8 Thyroid Disorders and Their Common Symptoms

April 6, 2026

9. Thyroid Storm and Myxedema Coma - Life-Threatening Thyroid Emergencies

Photo Credit: Pexels @Mikhail Nilov

Thyroid storm and myxedema coma represent the most severe manifestations of hyperthyroidism and hypothyroidism, respectively, constituting true medical emergencies that require immediate recognition and aggressive treatment to prevent potentially fatal outcomes. These conditions illustrate how thyroid disorders, when left untreated or inadequately managed, can progress to life-threatening states that affect multiple organ systems simultaneously. Thyroid storm, also known as thyrotoxic crisis, occurs when hyperthyroidism reaches extreme levels, typically triggered by stressors such as infection, surgery, trauma, pregnancy, or discontinuation of antithyroid medications. This condition presents with dramatically exaggerated symptoms of hyperthyroidism including extremely high fever (often exceeding 104°F), rapid heart rate that may exceed 150 beats per minute, severe agitation or delirium, profuse sweating, nausea and vomiting, diarrhea, and potentially cardiovascular collapse. Patients may appear confused, restless, or even psychotic, and the condition can rapidly progress to coma and death if not treated promptly. Myxedema coma, conversely, represents the end stage of severe, untreated hypothyroidism and is characterized by profound mental status changes, hypothermia (body temperature often below 95°F), slow heart rate, low blood pressure, decreased breathing rate, and potentially life-threatening complications such as respiratory failure, heart failure, and coma.
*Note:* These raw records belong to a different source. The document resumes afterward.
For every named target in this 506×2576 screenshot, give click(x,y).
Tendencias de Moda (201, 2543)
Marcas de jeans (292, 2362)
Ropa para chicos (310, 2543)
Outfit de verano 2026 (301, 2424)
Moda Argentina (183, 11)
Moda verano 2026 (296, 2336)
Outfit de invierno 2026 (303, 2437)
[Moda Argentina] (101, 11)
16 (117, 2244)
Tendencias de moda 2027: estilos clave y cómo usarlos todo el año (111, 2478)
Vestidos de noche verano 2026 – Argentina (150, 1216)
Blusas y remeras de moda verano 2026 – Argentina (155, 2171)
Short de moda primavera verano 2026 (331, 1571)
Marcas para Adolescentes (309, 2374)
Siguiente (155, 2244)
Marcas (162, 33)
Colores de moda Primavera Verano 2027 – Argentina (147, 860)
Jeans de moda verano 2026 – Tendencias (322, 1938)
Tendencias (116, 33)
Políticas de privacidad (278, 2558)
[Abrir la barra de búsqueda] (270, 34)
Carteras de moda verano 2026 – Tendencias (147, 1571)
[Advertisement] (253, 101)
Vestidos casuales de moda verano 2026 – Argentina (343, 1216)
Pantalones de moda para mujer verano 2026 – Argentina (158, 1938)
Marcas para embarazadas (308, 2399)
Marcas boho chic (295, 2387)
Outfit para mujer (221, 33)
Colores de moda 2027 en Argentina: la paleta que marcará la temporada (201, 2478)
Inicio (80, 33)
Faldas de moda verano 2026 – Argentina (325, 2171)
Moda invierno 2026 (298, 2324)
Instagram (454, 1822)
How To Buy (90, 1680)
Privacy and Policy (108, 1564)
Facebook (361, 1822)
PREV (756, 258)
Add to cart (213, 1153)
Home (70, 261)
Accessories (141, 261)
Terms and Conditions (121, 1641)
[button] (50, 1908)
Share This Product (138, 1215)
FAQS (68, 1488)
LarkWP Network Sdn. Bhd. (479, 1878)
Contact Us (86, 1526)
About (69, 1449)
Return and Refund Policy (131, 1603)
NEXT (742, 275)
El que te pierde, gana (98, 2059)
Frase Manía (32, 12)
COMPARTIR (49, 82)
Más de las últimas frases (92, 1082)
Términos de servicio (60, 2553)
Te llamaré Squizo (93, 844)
This condition typically affects elderly patients with long-standing hypothyroidism and may be precipitated by factors such as infection, cold exposure, surgery, or certain medications. Both conditions require immediate hospitalization and intensive care management, with thyroid storm requiring rapid reduction of thyroid hormone levels and supportive care for hyperthermia and cardiovascular instability, while myxedema coma necessitates careful thyroid hormone replacement and management of hypothermia and cardiovascular complications.